# Prediction Methods

This file contains the code that tunes the hyperparameters for the k-NN, r-NN, and Entropy based confidence prediction methods.
It also evaluates the performance of these models on different datasets.

## Setup

In [1]:
from __future__ import division
from __future__ import print_function
from os import path
import os, glob, torch,torchaudio, re
from python_speech_features import delta
from python_speech_features import mfcc

import matplotlib.pyplot as plt
import numpy as np
import scipy.io.wavfile as wav
import sys
import speech_dtw.qbe as qbe

from transformers import WavLMModel
from sklearn.decomposition import PCA

import math
from collections import Counter
from pathlib import Path
from concurrent.futures import ThreadPoolExecutor

sys.path.append("..")
sys.path.append(path.join("..", "utils"))

SAMPLE_RATE = 16000 
WAVLM_LAYER_INDEX = 6

device = "cpu"
model = WavLMModel.from_pretrained("microsoft/wavlm-base-plus").to(device).eval()

def cmvn(X):
    # X: [T, D] NumPy
    mu = X.mean(axis=0, keepdims=True)
    sd = X.std(axis=0, keepdims=True)
    return (X - mu) / (sd + 1e-8)

def getWavLMFeatures(file): #A function which extracts MFCCs features from a given audio file
    sig, rate = torchaudio.load(file) #Reads the audio file, extracting the sample rate and signal data (as an array)

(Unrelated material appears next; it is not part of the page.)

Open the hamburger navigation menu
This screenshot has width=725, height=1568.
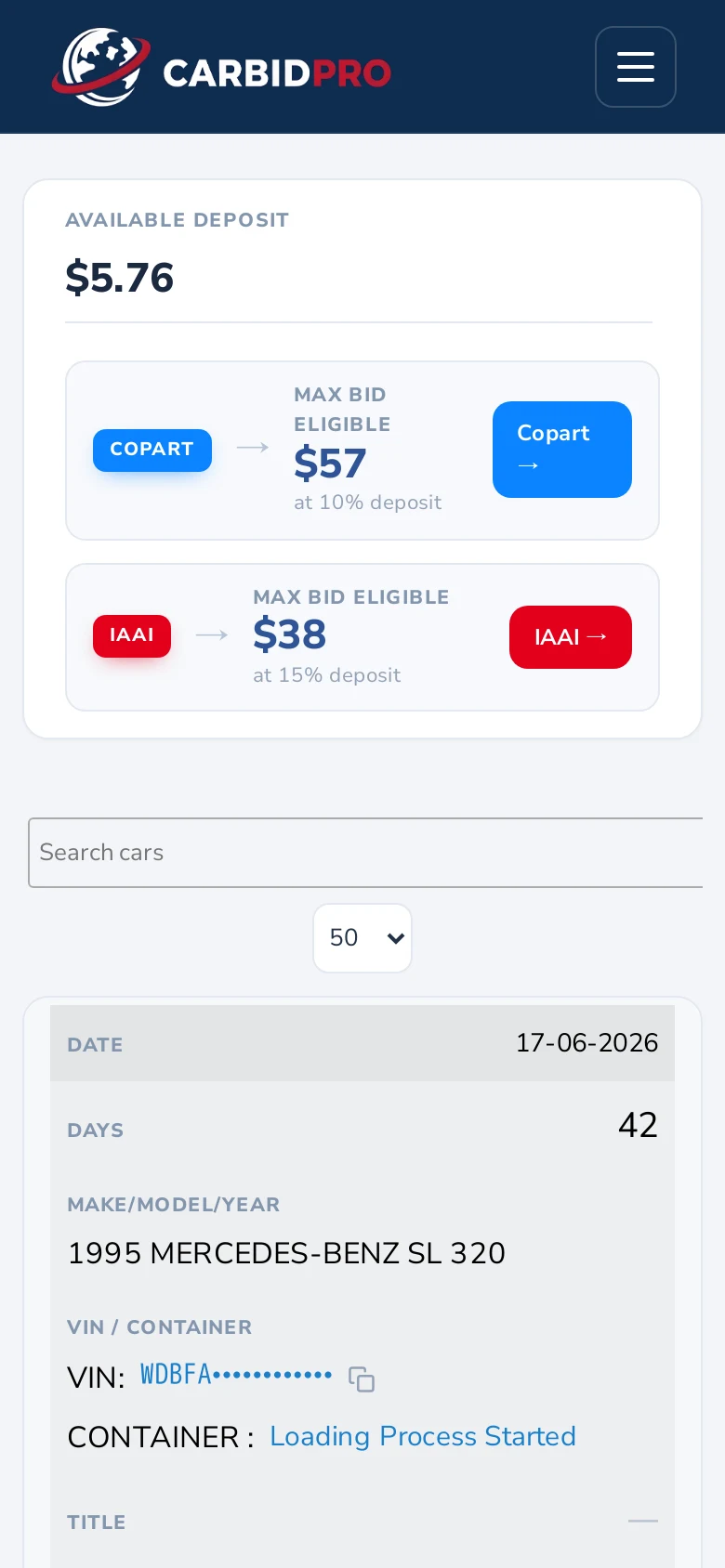point(636,67)
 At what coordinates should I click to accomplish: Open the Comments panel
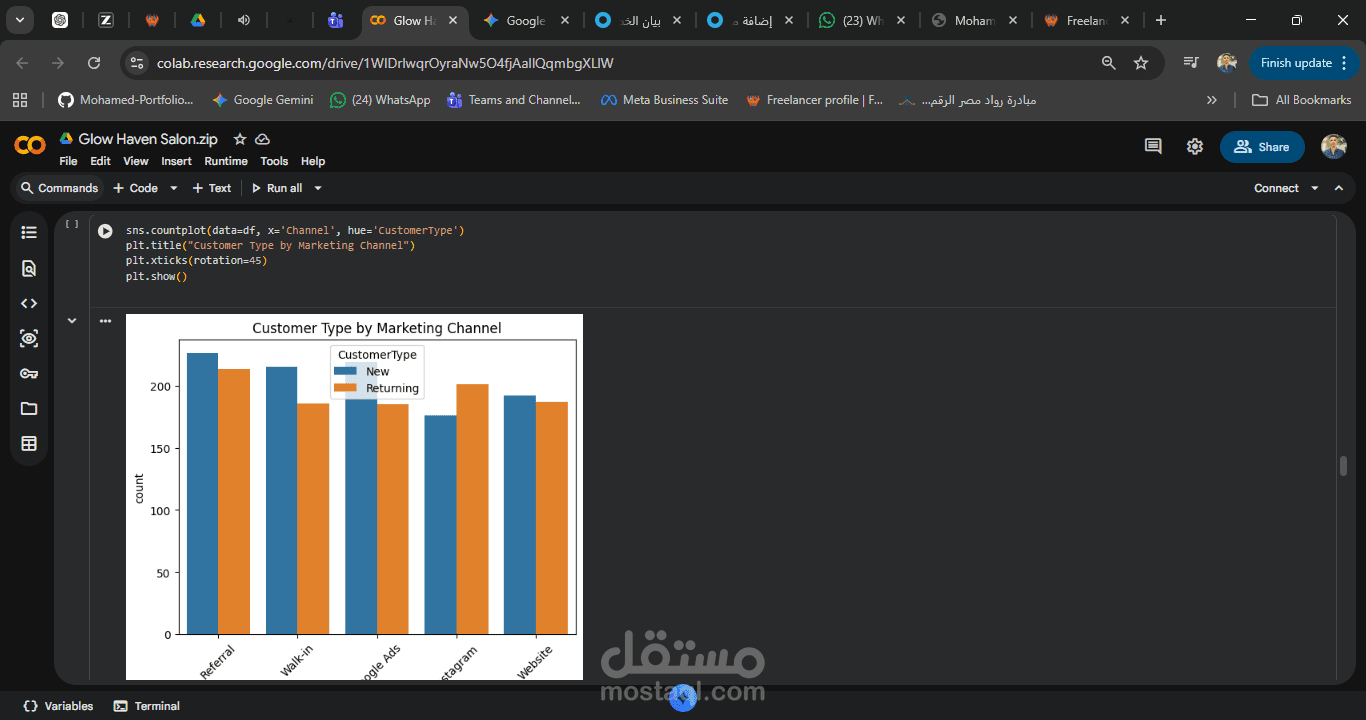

    #Check if sampled as correct sampling rate, if not - resample
    if rate != SAMPLE_RATE:
        print("Resampling", file ,"at 16kHz.\n")
        sig = torchaudio.functional.resample(sig, rate, SAMPLE_RATE)

    #Extracts layer 6 features
    sig = sig.to(device)
    with torch.inference_mode():
        out = model(sig, output_hidden_states=True)
        features = out.hidden_states[WAVLM_LAYER_INDEX].squeeze(0)  # [T, D] torch

    #Convert to numpy
    features = features.numpy()

    #Apply CMVN
    features = cmvn(features) #Applies cepstral mean and variance normalization to features
    
    return features

def getMinimumCost(queryFile, templateFile, FeatureType):
    #Loading the features
    if FeatureType == "MFCCs":
        queryFeatures = getMFCCsFeatures(queryFile) #Extract features for query data
    elif FeatureType == "WavLM":
        queryFeatures = getWavLMFeatures(queryFile) #Extract features for query data
        
    templateFeatures = torch.load(templateFile) #Load the template's feature file
    templateFeatures = templateFeatures["features"].numpy() #Extract the features as numpy arrays

    #Make both feature sets 2D, float64, contiguous:
    queryFeatures = np.ascontiguousarray(queryFeatures, dtype=np.float64)
    templateFeatures = np.ascontiguousarray(templateFeatures, dtype=np.float64)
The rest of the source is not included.